Guizzaro (Pd): Sedici Comuni della Bassa senza scuola dell'infanzia statale

edici Comuni della Bassa padovana non hanno una scuola dell'infanzia statale. Da Solesino a Granze, da Stanghella a Boara Pisani, da Vescovana a Tribano, da Anguillara Veneta a Pozzonovo, da Bagnoli di Sopra a San Pietro Viminario, da Agna a Ponso, da Ospedaletto Euganeo a Masi, da Castelbaldo a Casale di Scodosia, le famiglie con bambini dai tre ai sei anni rischiano di doversi rivolgere esclusivamente alle strutture paritarie, con rette mensili tra i 180 e i 200 euro. Una situazione che coinvolge migliaia di residenti e che impatta sul quotidiano dei genitori. Eleonora Guizzaro, candidata del Partito Democratico, sottolinea come il problema riguardi l'intero sistema educativo locale: «Si parla molto di asili nido in questa campagna elettorale, ma se non risolviamo il nodo delle scuole dell'infanzia rischiamo di vanificare ogni sforzo. Il percorso educativo deve essere continuo dai primi mesi di vita».
I dati parlano chiaro: l'istituto comprensivo di Tribano non ha scuole dell'infanzia statali in nessuno dei suoi cinque Comuni. Identica situazione per l'Ic di Solesino-Stanghella che copre quattro municipalità. L'Ic di Ponso ha solo due scuole dell'infanzia statali su quattro Comuni, mentre l'Ic dei Comuni della Sculdascia ne ha solo una su quattro.
Il decreto legislativo 65 del 2017 aveva introdotto un sistema integrato zero-sei anni per superare le disparità territoriali. Otto anni dopo, nella Bassa padovana quella riforma non è ancora a regime. «Chi vive a Monselice o Este può scegliere la statale - osserva Guizzaro -, mentre nei nostri Comuni più piccoli l'unica opzione sono le paritarie, dove presenti».

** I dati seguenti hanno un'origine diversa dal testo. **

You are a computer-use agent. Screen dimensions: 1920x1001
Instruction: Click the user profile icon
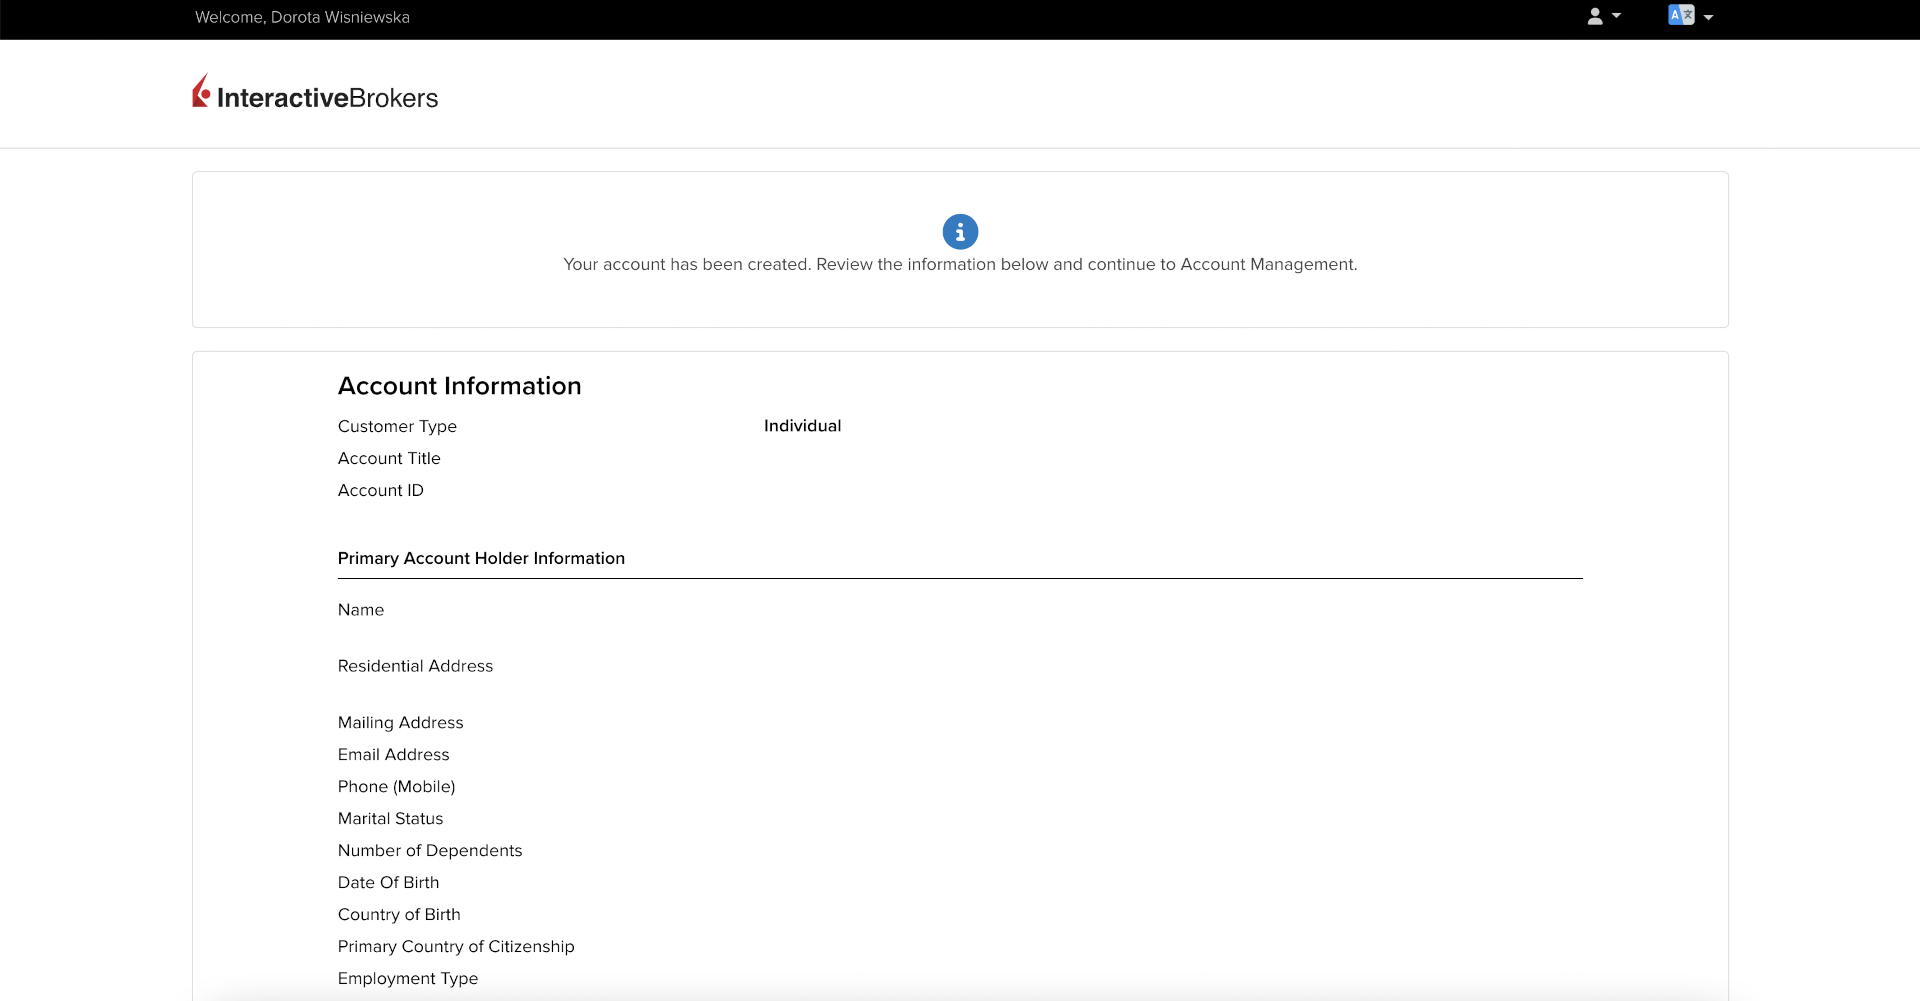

Per una famiglia con due figli in età prescolare, la spesa annuale per una materna paritaria può raggiungere i quattromila euro. La questione si complica ulteriormente per i bambini con disabilità. Le scuole statali garantiscono insegnanti di sostegno specializzati con rapporti numerici definiti per legge. Nelle paritarie invece il supporto dipende dalle risorse disponibili. «Le famiglie con bambini che necessitano di sostegno si trovano a dover scegliere tra rette maggiorate o rinunciare al supporto necessario», aggiunge la candidata dem.
La provincia di Padova conta 363 scuole dell'infanzia: solo un terzo sono statali, mentre 241 sono paritarie, prevalentemente parrocchiali. A frequentarle sono 15mila bambini, con un costo complessivo per le famiglie che supera i venti milioni annui. Le paritarie svolgono un ruolo essenziale di sussidiarietà dove lo Stato è assente, ma questo non può diventare l'unica soluzione. «Servono interventi concreti - richiede Guizzaro -. Contributi alle famiglie dove mancano le statali e un piano di statalizzazioni progressive. Ci sono Comuni come Casale di Scodosia che ci stanno lavorando».
I dati nazionali confermano il ritardo: nel 2022 solo il 92,7 per cento dei bambini italiani tra i tre e i cinque anni ha frequentato la scuola dell'infanzia, posizionando l'Italia all'undicesimo posto su ventisette paesi Ue. Gli obiettivi europei fissano al 96 per cento la quota di bambini dai tre ai sei anni che dovranno frequentare servizi educativi entro il 2030. La raccomandazione Ue prevede anche un minimo di 25 ore settimanali e il diritto soggettivo all’accesso. Traguardi lontani per un territorio dove sedici Comuni restano privi di offerta pubblica.
La Regione Veneto ha stanziato 53,9 milioni per i servizi educativi zero-sei nel 2024, combinando fondi nazionali e regionali. Risorse che però non colmano il vuoto strutturale in ampie zone della provincia. «Il problema non sono solo i fondi - precisa la candidata -, ma come vengono distribuiti e quali priorità si danno. Non possiamo accettare che l'accesso all'educazione prescolare dipenda dal Comune di residenza o dal reddito familiare». Il paradosso è evidente: mentre si moltiplicano gli investimenti sui nidi per la fascia zero-tre anni, resta scoperto il segmento successivo. Un cortocircuito che rischia di vanificare gli sforzi per garantire continuità educativa. «L'infanzia non è un servizio a domanda individuale - conclude Guizzaro -, è un diritto che va garantito a tutti. Anche la Regione deve fare la sua parte per colmare queste disparità che penalizzano i Comuni più piccoli e le famiglie più fragili».